:: EXERCISE OBJECTIVE ::
For the listing below, show each line that includes the string "computer".

:: DATA TO USE ::
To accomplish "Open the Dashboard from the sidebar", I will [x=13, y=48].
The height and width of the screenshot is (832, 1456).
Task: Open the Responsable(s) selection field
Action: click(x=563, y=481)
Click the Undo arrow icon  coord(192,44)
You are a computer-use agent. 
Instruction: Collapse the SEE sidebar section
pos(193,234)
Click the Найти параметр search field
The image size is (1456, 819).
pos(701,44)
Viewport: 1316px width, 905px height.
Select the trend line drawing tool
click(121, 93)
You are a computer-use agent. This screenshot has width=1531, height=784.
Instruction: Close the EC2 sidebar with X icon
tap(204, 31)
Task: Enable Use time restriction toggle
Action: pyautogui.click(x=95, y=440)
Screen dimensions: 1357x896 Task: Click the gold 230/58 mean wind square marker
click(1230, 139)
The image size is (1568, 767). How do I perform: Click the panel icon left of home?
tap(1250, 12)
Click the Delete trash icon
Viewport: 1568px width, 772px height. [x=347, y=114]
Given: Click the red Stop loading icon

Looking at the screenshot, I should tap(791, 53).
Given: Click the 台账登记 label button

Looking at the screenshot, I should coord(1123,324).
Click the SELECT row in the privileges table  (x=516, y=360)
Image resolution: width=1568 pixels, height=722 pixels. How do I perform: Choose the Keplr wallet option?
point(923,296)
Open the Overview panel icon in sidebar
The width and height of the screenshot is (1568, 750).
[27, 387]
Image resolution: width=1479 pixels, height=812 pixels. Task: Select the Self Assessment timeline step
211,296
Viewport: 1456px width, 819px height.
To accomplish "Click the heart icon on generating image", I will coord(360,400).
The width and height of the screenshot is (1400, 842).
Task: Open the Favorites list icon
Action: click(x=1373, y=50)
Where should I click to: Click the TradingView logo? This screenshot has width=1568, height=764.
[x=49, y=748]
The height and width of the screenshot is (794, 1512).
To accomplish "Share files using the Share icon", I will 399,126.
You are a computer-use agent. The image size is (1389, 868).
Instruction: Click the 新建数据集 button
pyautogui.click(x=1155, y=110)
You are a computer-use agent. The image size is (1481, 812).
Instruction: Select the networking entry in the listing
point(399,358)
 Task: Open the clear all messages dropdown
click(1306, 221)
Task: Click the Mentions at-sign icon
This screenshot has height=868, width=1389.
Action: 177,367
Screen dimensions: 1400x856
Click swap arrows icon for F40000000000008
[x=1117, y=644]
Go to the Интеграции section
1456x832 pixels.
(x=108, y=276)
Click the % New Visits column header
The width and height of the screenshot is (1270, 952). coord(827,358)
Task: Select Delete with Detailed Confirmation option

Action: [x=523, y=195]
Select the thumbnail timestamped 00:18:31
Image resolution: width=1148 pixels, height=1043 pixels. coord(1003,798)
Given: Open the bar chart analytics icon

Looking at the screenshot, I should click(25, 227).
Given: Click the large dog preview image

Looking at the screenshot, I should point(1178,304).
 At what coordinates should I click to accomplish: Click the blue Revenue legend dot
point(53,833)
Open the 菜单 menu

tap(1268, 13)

:: ANSWER SPACE ::
You are a computer-use agent. 
You are a computer-use agent. This screenshot has width=1531, height=784.
You are a computer-use agent. The image size is (1389, 868).
You are a computer-use agent. The image size is (1481, 812).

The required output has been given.